WHAT IS NEEDED: Output each record exactly, excluding pictures.

Items from a dataset
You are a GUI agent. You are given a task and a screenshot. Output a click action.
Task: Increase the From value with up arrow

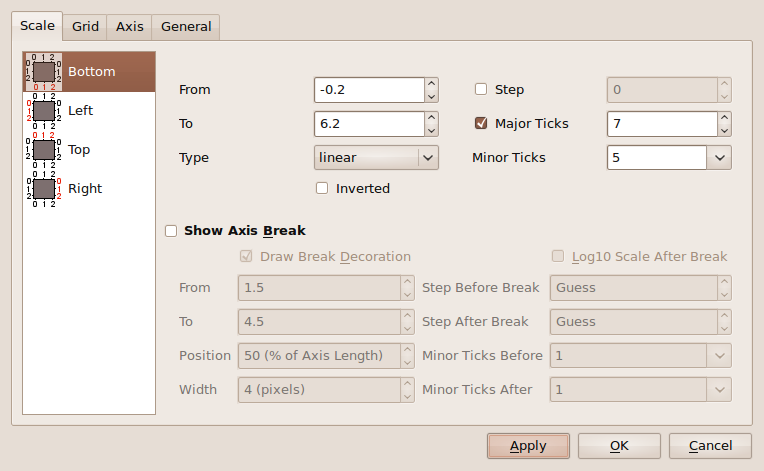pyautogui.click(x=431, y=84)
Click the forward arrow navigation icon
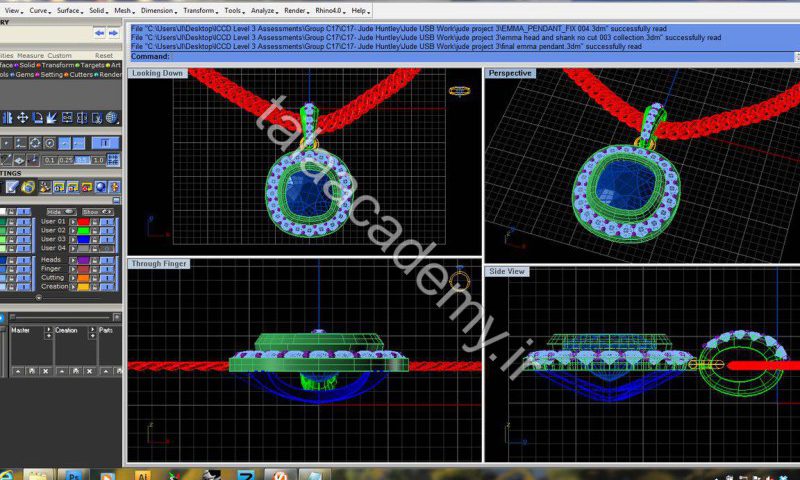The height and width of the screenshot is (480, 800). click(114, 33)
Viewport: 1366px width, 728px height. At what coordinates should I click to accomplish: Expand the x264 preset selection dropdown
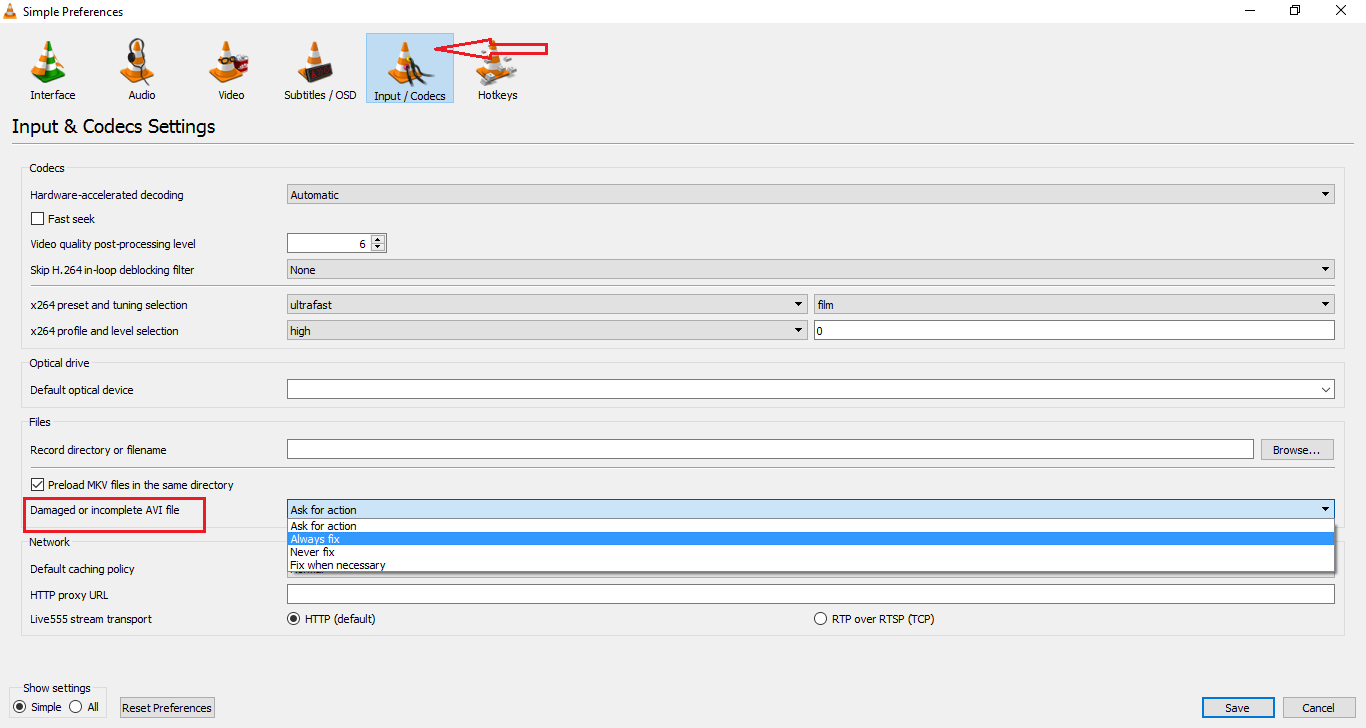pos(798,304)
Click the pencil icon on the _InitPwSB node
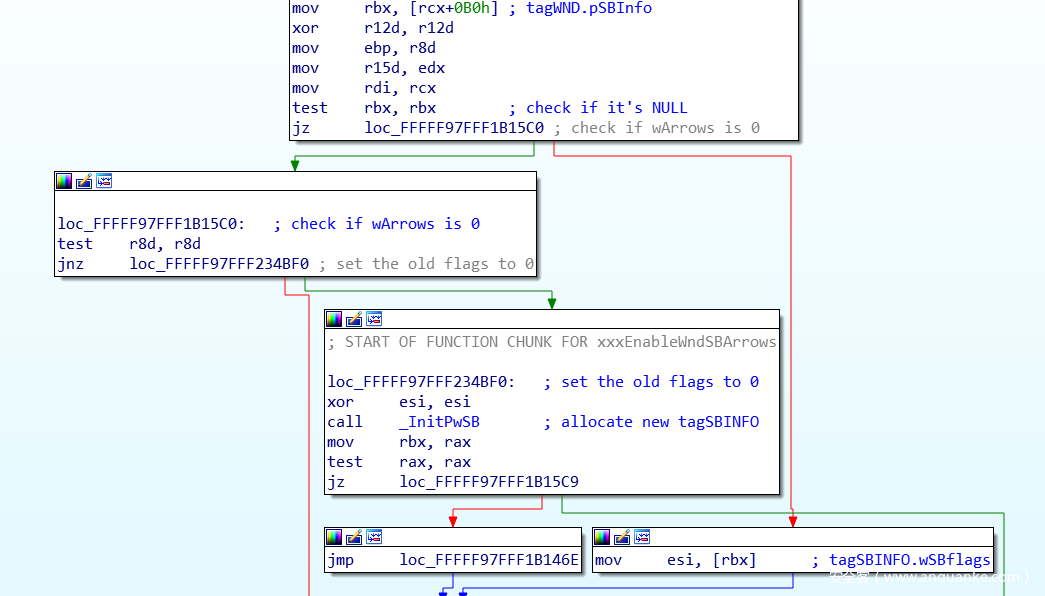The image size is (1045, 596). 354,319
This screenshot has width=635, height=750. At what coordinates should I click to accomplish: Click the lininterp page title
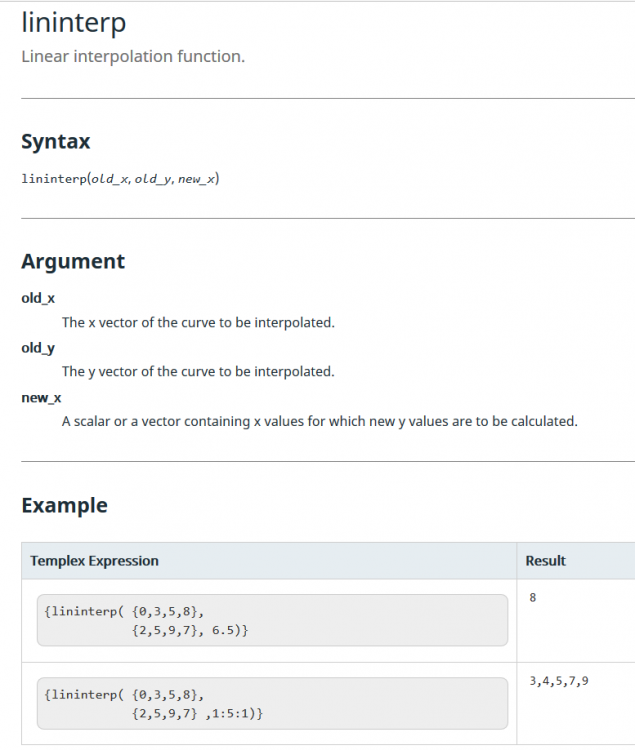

TASK SOLUTION:
You are a GUI agent. You are given a task and a screenshot. Output a click action.
Task: Increase the From value with up arrow

pyautogui.click(x=431, y=84)
Click the forward arrow navigation icon
The height and width of the screenshot is (480, 800). click(114, 33)
Viewport: 1366px width, 728px height. At what coordinates should I click to accomplish: Expand the x264 preset selection dropdown
pos(798,304)
Click the pencil icon on the _InitPwSB node
The image size is (1045, 596). 354,319
This screenshot has width=635, height=750. At what coordinates should I click to accomplish: Click the lininterp page title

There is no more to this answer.